WHAT IS NEEDED: Each line below should be written out again without any change.

════

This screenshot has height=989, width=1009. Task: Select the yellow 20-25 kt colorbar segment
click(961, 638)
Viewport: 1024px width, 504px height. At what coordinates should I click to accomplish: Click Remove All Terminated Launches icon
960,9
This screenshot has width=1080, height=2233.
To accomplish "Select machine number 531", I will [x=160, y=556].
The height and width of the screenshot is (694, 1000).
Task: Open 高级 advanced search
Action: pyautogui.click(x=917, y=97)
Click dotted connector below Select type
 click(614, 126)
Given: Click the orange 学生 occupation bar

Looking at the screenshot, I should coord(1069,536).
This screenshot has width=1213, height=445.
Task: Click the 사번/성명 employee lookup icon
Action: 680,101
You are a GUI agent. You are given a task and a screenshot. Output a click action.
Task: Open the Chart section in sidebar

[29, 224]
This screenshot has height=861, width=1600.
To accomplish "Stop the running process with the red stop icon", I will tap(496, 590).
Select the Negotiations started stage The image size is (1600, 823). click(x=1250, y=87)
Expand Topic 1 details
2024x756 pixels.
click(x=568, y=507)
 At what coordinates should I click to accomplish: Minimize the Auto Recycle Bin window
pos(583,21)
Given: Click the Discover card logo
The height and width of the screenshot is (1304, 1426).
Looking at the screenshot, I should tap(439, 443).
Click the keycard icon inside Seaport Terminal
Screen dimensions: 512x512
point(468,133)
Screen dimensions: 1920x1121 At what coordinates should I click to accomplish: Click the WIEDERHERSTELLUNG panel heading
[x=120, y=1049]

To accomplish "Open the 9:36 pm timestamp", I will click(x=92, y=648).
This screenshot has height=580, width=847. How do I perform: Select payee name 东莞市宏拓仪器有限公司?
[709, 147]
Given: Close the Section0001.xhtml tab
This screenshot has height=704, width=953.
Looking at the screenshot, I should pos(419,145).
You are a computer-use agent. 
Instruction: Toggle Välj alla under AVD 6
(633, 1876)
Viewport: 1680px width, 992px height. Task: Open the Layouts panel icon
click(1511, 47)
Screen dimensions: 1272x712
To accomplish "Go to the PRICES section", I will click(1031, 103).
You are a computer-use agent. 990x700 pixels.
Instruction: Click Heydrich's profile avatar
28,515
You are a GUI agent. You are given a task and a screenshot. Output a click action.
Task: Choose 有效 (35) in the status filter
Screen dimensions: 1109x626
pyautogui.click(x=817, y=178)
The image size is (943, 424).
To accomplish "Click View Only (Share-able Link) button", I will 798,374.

════

ANSWER SECTION:
This screenshot has height=989, width=1009. Task: Select the yellow 20-25 kt colorbar segment
click(961, 638)
Viewport: 1024px width, 504px height. At what coordinates should I click to accomplish: Click Remove All Terminated Launches icon
960,9
This screenshot has width=1080, height=2233.
To accomplish "Select machine number 531", I will [x=160, y=556].
The height and width of the screenshot is (694, 1000).
Task: Open 高级 advanced search
Action: pyautogui.click(x=917, y=97)
Click dotted connector below Select type
 click(614, 126)
Given: Click the orange 学生 occupation bar

Looking at the screenshot, I should coord(1069,536).
This screenshot has width=1213, height=445.
Task: Click the 사번/성명 employee lookup icon
Action: 680,101
You are a GUI agent. You are given a task and a screenshot. Output a click action.
Task: Open the Chart section in sidebar

[29, 224]
This screenshot has height=861, width=1600.
To accomplish "Stop the running process with the red stop icon", I will tap(496, 590).
Select the Negotiations started stage The image size is (1600, 823). click(x=1250, y=87)
Expand Topic 1 details
2024x756 pixels.
click(x=568, y=507)
 At what coordinates should I click to accomplish: Minimize the Auto Recycle Bin window
pos(583,21)
Given: Click the Discover card logo
The height and width of the screenshot is (1304, 1426).
Looking at the screenshot, I should tap(439, 443).
Click the keycard icon inside Seaport Terminal
Screen dimensions: 512x512
point(468,133)
Screen dimensions: 1920x1121 At what coordinates should I click to accomplish: Click the WIEDERHERSTELLUNG panel heading
[x=120, y=1049]

To accomplish "Open the 9:36 pm timestamp", I will click(x=92, y=648).
This screenshot has height=580, width=847. How do I perform: Select payee name 东莞市宏拓仪器有限公司?
[709, 147]
Given: Close the Section0001.xhtml tab
This screenshot has height=704, width=953.
Looking at the screenshot, I should pos(419,145).
You are a computer-use agent. 
Instruction: Toggle Välj alla under AVD 6
(633, 1876)
Viewport: 1680px width, 992px height. Task: Open the Layouts panel icon
click(1511, 47)
Screen dimensions: 1272x712
To accomplish "Go to the PRICES section", I will click(1031, 103).
You are a computer-use agent. 990x700 pixels.
Instruction: Click Heydrich's profile avatar
28,515
You are a GUI agent. You are given a task and a screenshot. Output a click action.
Task: Choose 有效 (35) in the status filter
Screen dimensions: 1109x626
pyautogui.click(x=817, y=178)
The image size is (943, 424).
To accomplish "Click View Only (Share-able Link) button", I will 798,374.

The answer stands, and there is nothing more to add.